Думаю, я единственный человек, который пошел против него. Когда он был болен, я напал на него в той самой каюте, где вы теперь живете, и напугал его. Он думал, что я сверну ему шею. Если бы дать ему волю, мы боролись бы с норд-остовым муссоном, пока он был жив и после его смерти тоже, до скончания века. Изображали бы Летучего Голландца в Китайском море! Ха-ха!
— Но зачем ему было ставить бутылки на место… — начал я.
— А почему бы и нет? Зачем ему было их выбрасывать?
Им место в ящике. Они из аптечного шкафа.
— И они были обернуты! — вскричал я.
— Ну что ж, обертки были под рукой. Я думаю, он сделал это по привычке, а что касается того, чем он снова наполнил их, то всегда имеется достаточно порошка, который присылают в бумажных пакетиках, а они немного погодя лопаются. А затем, кто может сказать? Должно быть, вы не пробовали его, сэр? Но, конечно, вы уверены…
— Да, — сказал я, — не пробовал. Он уже весь за бортом.
За моей спиной мягкий, вежливый голос произнес:
— Я попробовал его. По-видимому, это смесь всех сортов, сладковатая, солоноватая, отвратительная.
Рэнсом, выйдя из буфетной, уже некоторое время прислушивался к нашему разговору, что было вполне извинительно.
— Грязная история, — сказал мистер Бернс. — Я всегда говорил, что он выкинет какую-нибудь штуку.
Мое негодование было- безмерно. А милый, симпатичный доктор! Единственный сочувствующий человек, которого я когда-либо знал… вместо того чтобы писать это предостерегающее письмо, полное сочувствия, почему он не произвел надлежащего осмотра?

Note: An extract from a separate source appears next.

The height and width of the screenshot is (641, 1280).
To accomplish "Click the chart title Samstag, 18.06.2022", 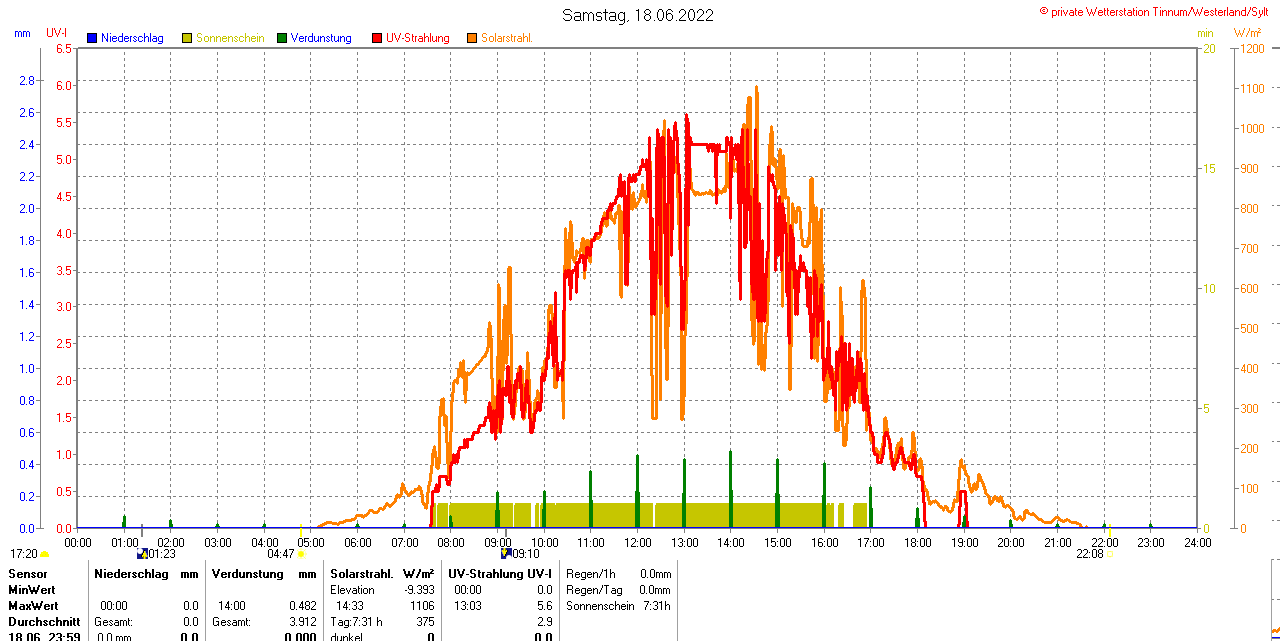I will click(x=638, y=15).
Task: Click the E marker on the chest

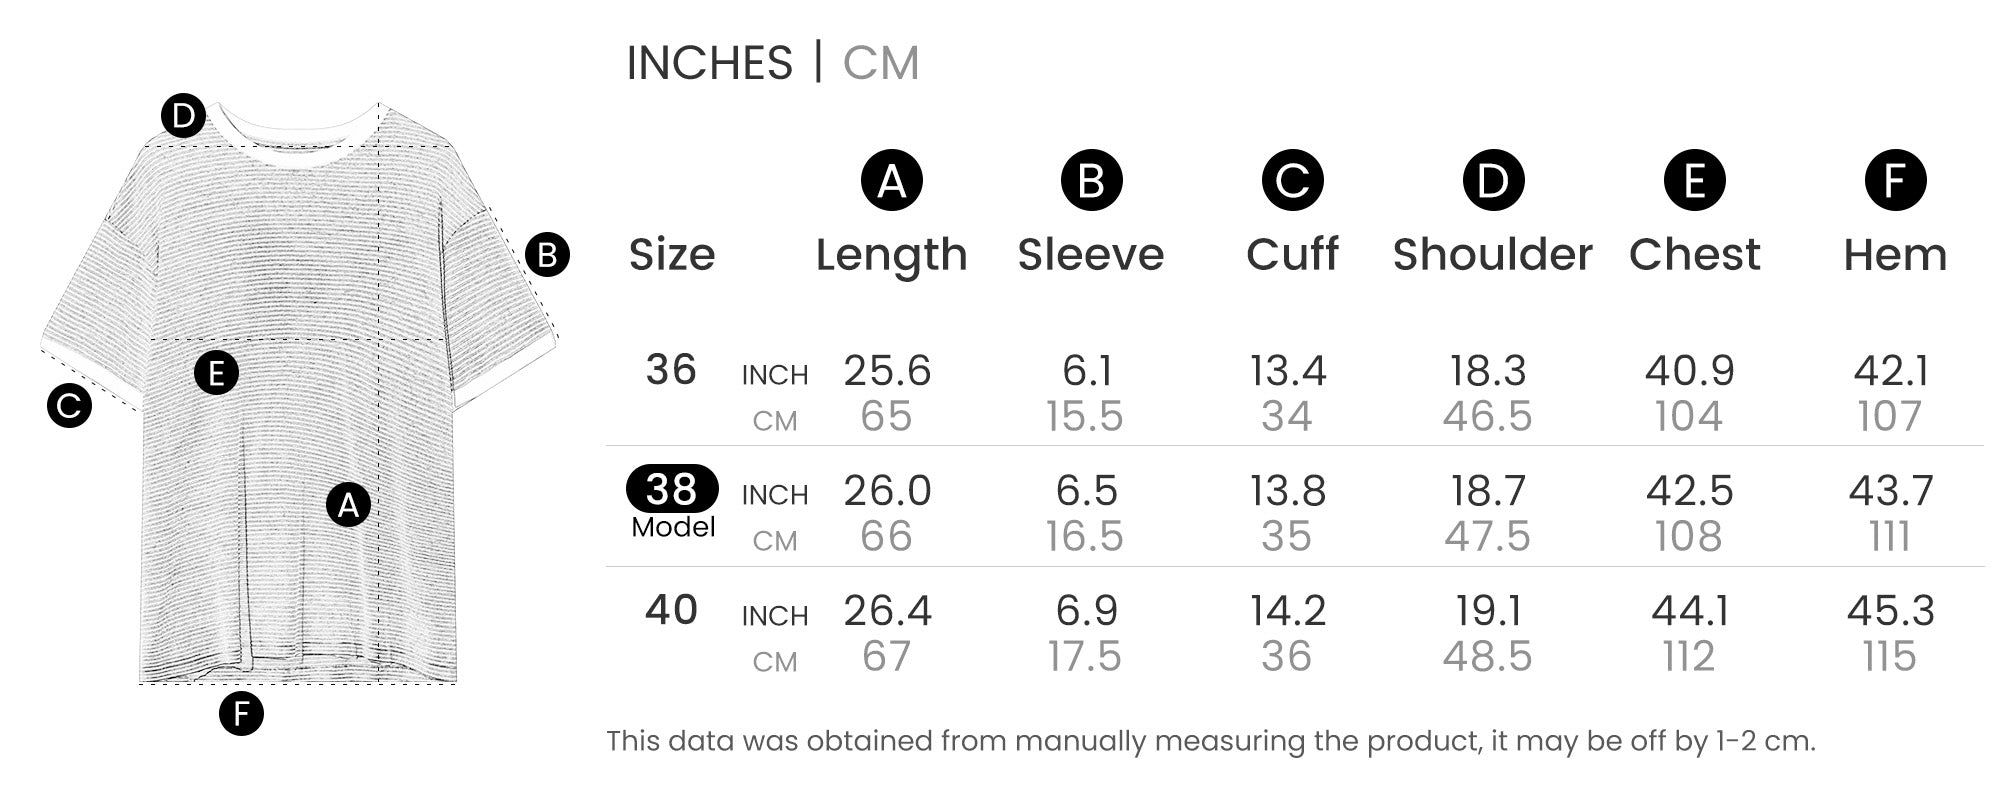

Но, в сущности, едва ли было честно порицать доктора. Все было в порядке, и аптечный шкаф есть нечто официальное, установленное раз навсегда. Не было ничего, что могло бы возбудить малейшее подозрение. Кому я не мог простить, так это себе.
Ничего не следует принимать на веру. Семя вечных угрызений совести было посеяно в моей груди.
— Я чувствую, что все это моя вина, — воскликнул я, — моя и больше ничья! Да, я это чувствую. Никогда не прощу себе.
— Это очень глупо, сэр, — свирепо сказал мистер Бернс.
И после такого усилия в изнеможении упал на койку.
Он закрыл глаза, он задыхался; эта история, этот гнусный сюрприз потряс и его. Повернувшись, чтобы уйти, я увидел Рэнсома, беспомощно смотревшего на меня. Он понимал, что это значило, но ухитрился улыбнуться своей приятной, грустной улыбкой. Затем он вернулся в свою буфетную, а я снова бросился на палубу посмотреть, есть ли какойнибудь ветерок, какое-нибудь дуновение под небом, какоенибудь движение воздуха, какой-нибудь признак надежды.
Снова меня встретила убийственная тишина. Ничто не изменилось, кроме того, что у штурвала стоял другой матрос. Вид у него был больной. Вся его фигура как-то поникла, и он, казалось, скорее цеплялся за рукоятки, чем правил.
Я сказал ему:
— Вам не годится быть здесь.
— Я как-нибудь справлюсь, сэр, — слабо ответил он.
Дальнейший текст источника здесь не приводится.